Paper No. 3
Presentation Time: 2:05 PM
A CASE FOR PUNCTUATED VERTICAL DEFORMATION ALONG CONTINENTAL STRIKE-SLIP FAULTS, BASED ON OBSERVATIONS FROM THE SOUTHERN SAN ANDREAS FAULT (Invited Presentation)
Continental transform faults typically contain numerous geometric complexities and deviations from plate-motion parallelism, leading to routine occurrence of vertical deformation. This is illustrated by the proximal topography of strike-slip faults, which are characterized by near ubiquitous distributions of mountains and basins. While topographic expressions give the impression of pervasive, continuous transpression or transtension, the general degree to which vertical deformation is spatially isolated or temporally punctuated is unclear. Based on typical slip rates and frequency of fault bends, as well as the observed history of strand reorganization in case studies, the timescale at which convergence or divergence may be encountered alongside of a strike-slip fault is likely on the order of 1 Ma. In contrast, the longevity of uplifted topography or basins may be considerably longer. Nascent uplifts may exhibit transient topography for several million years and linger even longer, depending on local climate and lithology, making topography a sluggish marker of vertical deformation. Basins may continue to experience deposition and only reveal a detailed history once inverted. Other techniques geared towards quantifying long-term vertical deformation, including average exhumation history based on thermochronometry or the occurrence of undated brittle structures, are similarly imprecise at documenting punctuated deformation.

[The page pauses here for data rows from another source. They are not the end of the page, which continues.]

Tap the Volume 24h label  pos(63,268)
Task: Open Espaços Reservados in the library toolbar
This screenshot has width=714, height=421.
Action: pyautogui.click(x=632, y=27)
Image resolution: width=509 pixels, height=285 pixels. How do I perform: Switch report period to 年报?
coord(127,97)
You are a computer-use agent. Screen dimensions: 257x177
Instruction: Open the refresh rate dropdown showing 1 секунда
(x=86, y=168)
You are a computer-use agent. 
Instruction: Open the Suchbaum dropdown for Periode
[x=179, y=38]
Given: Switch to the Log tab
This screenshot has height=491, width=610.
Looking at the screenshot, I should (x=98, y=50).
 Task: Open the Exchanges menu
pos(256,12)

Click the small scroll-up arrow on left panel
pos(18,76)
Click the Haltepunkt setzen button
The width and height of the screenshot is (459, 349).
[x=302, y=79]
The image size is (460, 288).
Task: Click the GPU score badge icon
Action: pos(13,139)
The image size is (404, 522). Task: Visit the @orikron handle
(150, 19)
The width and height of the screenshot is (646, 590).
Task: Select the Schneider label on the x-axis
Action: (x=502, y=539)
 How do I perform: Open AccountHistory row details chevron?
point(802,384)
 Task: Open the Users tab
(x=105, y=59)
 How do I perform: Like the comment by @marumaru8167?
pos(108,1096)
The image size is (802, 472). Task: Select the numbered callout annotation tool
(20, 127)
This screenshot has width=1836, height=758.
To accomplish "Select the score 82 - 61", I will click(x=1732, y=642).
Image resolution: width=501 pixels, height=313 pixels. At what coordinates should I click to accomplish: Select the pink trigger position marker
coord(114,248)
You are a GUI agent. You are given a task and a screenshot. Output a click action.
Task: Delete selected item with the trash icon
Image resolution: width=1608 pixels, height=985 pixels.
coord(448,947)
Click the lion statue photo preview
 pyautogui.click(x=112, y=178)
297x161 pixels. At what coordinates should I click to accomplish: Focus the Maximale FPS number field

This inspires a hypothesis that vertical deformation along strike-slip faults is highly localized and punctuated, and that much of the evidence for pervasive, continuous deformation is relict. This hypothesis is supported by histories of deformation along the southern San Andreas fault system, including portions of the San Gabriel, San Bernardino, and San Jacinto Mountains, all of which bear evidence for punctuated deformation. It is also corroborated by prior work on basin inversion and cross-cutting brittle structures. Implications of punctuated deformation are that fault-zone complexity may be more important for controlling vertical deformation than far-field obliquity to plate motion and that snap-shots of topography or structure may not reflect active vertical deformation.